In a statement, Brazilian police did not give names, but said they were probing “an international corruption scheme” aimed at “the buying of votes for the election of (Rio) by the International Olympic Committee as the venue for the 2016 Olympics.”

Brazilian police confirmed they began investigating the alleged vote-buying, dubbed “Unfair Play”, nine months ago.

French authorities had been conducting their own probe into the awarding of the Games, as detailed in a series of articles featured in French newspaper Le Monde in March.

The paper linked Brazilian businessman Arthur Cesar de Menezes Soares Filho with a $1.5m payment to the son of Lamine Diack, then president of the International Association of Athletics Federations, three days before the IOC 2016 host city vote in 2009.
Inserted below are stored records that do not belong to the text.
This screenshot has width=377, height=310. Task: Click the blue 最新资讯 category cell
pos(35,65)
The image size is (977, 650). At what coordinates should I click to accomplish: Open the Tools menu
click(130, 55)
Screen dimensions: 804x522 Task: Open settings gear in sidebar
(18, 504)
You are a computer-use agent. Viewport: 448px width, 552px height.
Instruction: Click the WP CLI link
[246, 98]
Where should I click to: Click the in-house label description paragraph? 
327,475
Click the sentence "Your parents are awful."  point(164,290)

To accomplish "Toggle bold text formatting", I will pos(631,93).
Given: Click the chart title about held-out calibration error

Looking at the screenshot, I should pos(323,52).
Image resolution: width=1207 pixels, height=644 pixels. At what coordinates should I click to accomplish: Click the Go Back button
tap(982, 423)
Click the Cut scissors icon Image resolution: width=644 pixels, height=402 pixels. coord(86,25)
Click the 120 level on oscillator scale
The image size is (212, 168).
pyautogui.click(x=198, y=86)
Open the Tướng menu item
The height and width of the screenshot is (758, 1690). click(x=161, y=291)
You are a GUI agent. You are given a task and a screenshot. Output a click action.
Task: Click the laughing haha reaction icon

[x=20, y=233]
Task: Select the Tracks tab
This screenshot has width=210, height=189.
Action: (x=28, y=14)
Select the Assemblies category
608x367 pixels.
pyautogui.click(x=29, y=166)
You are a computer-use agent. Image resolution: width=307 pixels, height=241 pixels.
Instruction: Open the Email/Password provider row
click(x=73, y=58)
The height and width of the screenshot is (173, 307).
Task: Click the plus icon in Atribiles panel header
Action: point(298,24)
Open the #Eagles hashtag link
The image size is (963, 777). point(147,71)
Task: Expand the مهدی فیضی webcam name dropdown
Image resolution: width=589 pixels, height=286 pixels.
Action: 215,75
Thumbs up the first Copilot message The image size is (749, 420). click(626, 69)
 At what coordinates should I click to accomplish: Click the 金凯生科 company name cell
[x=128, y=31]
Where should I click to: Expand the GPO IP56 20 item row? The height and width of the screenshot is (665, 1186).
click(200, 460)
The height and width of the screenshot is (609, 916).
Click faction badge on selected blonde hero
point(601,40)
Following Le Monde’s reporting, the IOC announced they had launched an investigation into the allegations.

On Tuesday, an IOC representative said: “The IOC has learned about these circumstances from the media and is making every effort to get the full information.

“It is in the highest interests of the IOC to get clarification on this matter.”

Rio lost out to Madrid in the first round of the 2009 vote but returned to secure the nomination on a third ballot and become the first South American host city for the Olympics, winning by 66 votes to 32.

A Rio Olympics spokesman declined to comment on the police statement.